### TRECHO CITADO
+-------+
Na prática do debate político é comum o expediente de embaralhar propostas em confronto para ocultar interesses reais. Esse método, que busca evitar a expressão de divergências, reduz o debate das alternativas a um pretenso consenso que não existe. Abdica de contextualizar as alternativas em disputa e oculta a essência das intenções com a hipostasia das suas aparências, repetindo à exaustão uma versão que tenta obscurecer os fatos.
Os 25%, estabelecidos na Lei Estadual nº 1.131/2010, não se referem ao objetivo do ressarcimento dos planos de saúde ao SUS, já devidamente regulamentado em Lei Federal, como tentam argumentar seus defensores, e sim ao quanto da operação do hospital público estadual poderá ser utilizada pelas Organizações Sociais (OS) para gerar receita via venda direta de serviços. Os defensores da Lei Estadual procuram contrabandear argumentos sobre a justeza do ressarcimento para um projeto de ruptura da universalidade com igualdade de acesso e da saúde como direito de cidadania.
A fixação dos 25% é incongruente e ilógica com o regramento já estabelecido para o ressarcimento e reveladora de outra intenção. O objetivo com o ressarcimento, já legalmente estabelecido para 100% dos atendimentos realizados aos beneficiários de planos de saúde e não apenas para 25%, é fechar um dos ralos por onde escoa recursos públicos da saúde, engordando a lucratividade das empresas de planos, que deixam de entregar aos seus beneficiários aquilo que venderam; já o objetivo com a proposição dos 25%, por vezes ocultado, é de outra natureza, visa a instalar nos serviços públicos de saúde, gerenciados por OS, um atendimento diferenciado (uma segunda porta até 25%) e uma boca de caixa para receber por isso.
+-------+
### TAREFA PROPOSTA A
No texto sobre a Lei Estadual nº 1.131/2010, a que se referem os 25% estabelecidos nessa lei?
### TAREFA PROPOSTA B
Dê prosseguimento ao texto sobre a Lei Estadual nº 1.131/2010 a partir da última frase apresentada.

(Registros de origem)
+-------+
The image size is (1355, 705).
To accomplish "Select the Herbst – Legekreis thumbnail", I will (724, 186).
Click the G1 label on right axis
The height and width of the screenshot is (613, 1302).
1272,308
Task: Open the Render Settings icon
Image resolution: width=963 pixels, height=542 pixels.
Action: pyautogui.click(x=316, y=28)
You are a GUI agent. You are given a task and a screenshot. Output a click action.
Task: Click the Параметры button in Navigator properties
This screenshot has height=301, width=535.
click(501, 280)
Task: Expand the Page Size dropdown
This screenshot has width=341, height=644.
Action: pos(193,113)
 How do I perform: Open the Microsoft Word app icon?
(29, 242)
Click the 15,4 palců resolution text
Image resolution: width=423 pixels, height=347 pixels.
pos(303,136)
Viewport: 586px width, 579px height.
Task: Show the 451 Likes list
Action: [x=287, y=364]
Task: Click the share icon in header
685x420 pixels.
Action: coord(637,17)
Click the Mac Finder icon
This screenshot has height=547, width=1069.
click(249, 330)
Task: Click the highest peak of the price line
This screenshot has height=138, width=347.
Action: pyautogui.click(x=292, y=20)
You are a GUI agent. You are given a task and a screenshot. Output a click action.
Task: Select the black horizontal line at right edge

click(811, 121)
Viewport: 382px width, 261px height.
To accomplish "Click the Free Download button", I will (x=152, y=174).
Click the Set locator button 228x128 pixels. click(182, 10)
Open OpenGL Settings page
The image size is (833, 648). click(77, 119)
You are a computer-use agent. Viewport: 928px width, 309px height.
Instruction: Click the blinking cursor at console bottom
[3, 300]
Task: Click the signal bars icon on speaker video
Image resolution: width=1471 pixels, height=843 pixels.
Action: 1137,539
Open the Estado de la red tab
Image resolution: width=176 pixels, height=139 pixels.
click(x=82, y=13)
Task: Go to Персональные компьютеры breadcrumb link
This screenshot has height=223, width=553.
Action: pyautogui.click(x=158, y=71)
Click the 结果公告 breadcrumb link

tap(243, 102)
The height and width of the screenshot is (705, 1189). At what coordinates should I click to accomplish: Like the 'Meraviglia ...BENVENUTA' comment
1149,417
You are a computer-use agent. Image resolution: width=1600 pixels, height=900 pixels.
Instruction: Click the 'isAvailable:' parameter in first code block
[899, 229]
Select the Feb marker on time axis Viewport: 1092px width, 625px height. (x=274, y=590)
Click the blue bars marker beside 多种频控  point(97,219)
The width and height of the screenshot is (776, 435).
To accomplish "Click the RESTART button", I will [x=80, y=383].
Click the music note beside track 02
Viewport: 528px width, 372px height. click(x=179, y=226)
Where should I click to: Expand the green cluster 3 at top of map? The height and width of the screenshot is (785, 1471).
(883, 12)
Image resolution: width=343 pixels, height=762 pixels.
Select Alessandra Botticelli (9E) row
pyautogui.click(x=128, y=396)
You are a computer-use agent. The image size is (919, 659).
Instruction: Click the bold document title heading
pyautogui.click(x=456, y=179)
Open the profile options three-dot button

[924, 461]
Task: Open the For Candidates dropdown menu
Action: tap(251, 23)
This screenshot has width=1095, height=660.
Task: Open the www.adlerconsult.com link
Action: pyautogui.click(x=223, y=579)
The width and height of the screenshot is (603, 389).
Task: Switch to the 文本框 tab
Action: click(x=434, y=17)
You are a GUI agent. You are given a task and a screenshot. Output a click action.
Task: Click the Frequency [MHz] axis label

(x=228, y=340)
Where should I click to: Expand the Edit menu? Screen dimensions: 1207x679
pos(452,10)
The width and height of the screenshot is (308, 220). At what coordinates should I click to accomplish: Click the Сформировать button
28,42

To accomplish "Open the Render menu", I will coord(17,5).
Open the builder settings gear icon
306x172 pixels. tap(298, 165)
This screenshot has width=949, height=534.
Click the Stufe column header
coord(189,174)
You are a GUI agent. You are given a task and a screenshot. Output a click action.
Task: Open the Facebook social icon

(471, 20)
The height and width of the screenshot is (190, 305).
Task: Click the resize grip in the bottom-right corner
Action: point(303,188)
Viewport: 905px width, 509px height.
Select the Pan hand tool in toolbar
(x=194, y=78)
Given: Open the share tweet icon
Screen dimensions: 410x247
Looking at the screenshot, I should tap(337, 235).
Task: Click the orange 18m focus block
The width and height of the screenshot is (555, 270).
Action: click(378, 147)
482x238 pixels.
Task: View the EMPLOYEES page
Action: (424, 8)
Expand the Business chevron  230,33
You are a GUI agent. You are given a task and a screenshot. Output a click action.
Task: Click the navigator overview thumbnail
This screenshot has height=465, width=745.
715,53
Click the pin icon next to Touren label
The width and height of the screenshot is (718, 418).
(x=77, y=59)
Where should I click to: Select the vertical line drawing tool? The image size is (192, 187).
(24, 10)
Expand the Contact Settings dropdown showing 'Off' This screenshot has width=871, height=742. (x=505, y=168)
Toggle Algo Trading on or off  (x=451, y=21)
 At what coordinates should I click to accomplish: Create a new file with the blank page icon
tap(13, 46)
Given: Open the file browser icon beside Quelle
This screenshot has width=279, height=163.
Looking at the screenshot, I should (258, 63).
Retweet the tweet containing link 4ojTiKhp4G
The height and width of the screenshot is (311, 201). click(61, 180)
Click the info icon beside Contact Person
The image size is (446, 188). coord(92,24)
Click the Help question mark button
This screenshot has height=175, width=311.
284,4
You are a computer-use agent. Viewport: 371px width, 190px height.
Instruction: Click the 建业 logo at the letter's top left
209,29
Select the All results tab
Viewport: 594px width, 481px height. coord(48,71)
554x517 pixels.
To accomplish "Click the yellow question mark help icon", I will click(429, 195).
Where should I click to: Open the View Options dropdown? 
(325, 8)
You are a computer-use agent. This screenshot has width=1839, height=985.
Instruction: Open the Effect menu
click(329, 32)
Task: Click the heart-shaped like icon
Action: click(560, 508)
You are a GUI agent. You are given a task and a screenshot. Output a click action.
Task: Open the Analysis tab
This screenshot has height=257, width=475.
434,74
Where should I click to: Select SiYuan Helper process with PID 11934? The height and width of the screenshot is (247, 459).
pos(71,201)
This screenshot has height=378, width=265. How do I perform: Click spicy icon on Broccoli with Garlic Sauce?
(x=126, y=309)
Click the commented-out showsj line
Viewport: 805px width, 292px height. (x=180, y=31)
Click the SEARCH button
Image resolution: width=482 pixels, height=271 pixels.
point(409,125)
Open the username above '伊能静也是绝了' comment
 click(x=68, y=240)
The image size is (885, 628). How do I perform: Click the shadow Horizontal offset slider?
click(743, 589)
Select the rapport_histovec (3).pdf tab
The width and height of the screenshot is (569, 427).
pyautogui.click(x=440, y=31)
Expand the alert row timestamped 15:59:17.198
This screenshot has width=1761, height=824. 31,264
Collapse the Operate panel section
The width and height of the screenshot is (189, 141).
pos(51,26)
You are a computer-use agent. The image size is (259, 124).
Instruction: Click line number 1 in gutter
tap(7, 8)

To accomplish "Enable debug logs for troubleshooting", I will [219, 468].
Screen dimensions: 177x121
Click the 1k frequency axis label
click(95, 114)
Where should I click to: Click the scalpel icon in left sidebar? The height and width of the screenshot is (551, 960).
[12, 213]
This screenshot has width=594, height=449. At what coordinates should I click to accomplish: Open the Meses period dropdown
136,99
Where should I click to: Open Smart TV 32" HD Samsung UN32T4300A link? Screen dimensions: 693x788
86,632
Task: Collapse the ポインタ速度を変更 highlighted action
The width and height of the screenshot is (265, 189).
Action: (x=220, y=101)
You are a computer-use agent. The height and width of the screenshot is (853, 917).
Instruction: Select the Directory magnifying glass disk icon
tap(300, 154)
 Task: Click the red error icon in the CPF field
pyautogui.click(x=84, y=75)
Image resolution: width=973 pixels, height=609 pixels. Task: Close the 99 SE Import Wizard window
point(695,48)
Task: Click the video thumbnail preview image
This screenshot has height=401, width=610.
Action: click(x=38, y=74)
+-------+
### RESULTADO DO EXERCÍCIO A
Referem-se ao quanto da operação do hospital público estadual poderá ser utilizada pelas Organizações Sociais (OS) para gerar receita via venda direta de serviços.

### RESULTADO DO EXERCÍCIO B
São dois objetivos opostos: um ataca a questão do parasitismo privado na relação com o SUS e está em defesa do princípio da universalidade com igualdade de acesso à saúde; o outro valoriza a diferenciação do acesso das pessoas portadoras de planos de saúde (até 25%), quebrando os princípios do SUS fundados no preceito constitucional da saúde como direito social. Se efetivada essa norma, já questionada juridicamente, o hospital público vira de vez um negócio e o cidadão, portador de direito fixado na Constituição, é expulso da cena.
Neste sentido, é esclarecedora e oportuna a Resolução nº 253 de maio/2011 da Agência Nacional de Saúde Suplementar (ANS) que dispõe sobre os procedimentos do ressarcimento. Vale destacar três de seus artigos que evidenciam a contraposição entre o ressarcimento, disposto na Lei Federal nº 9.556/1998, e o disposto na recente Lei paulista dos 25%.
Fixando os mecanismos de identificação de atendimento a beneficiários de planos de saúde feito pelo SUS, a Resolução não deixa dúvida no artigo 4º que “A identificação é procedimento administrativo, de competência da Diretoria de Desenvolvimento Setorial – DIDES”, uma unidade da ANS. No artigo 5º esclarece que tal identificação “será realizada mediante cruzamento de bancos de dados", e no artigo 7º enfatiza que "A unidade prestadora de serviços ao SUS que comprovadamente utilizar mecanismos próprios para a identificação de beneficiários de planos privados de assistência à saúde, em prejuízo da universalidade de acesso de seus usuários, será representada aos órgãos de controle e avaliação do SUS".
Não podia ser mais claro o alerta para que não se confunda o ressarcimento com sistemática de venda de serviços. Caberá a todos os defensores do direto à saúde contribuir com a fiscalização dos desvios anunciados, como também exigir que a ANS, efetivamente, cumpra sua obrigação de cobrança do ressarcimento devido ao SUS.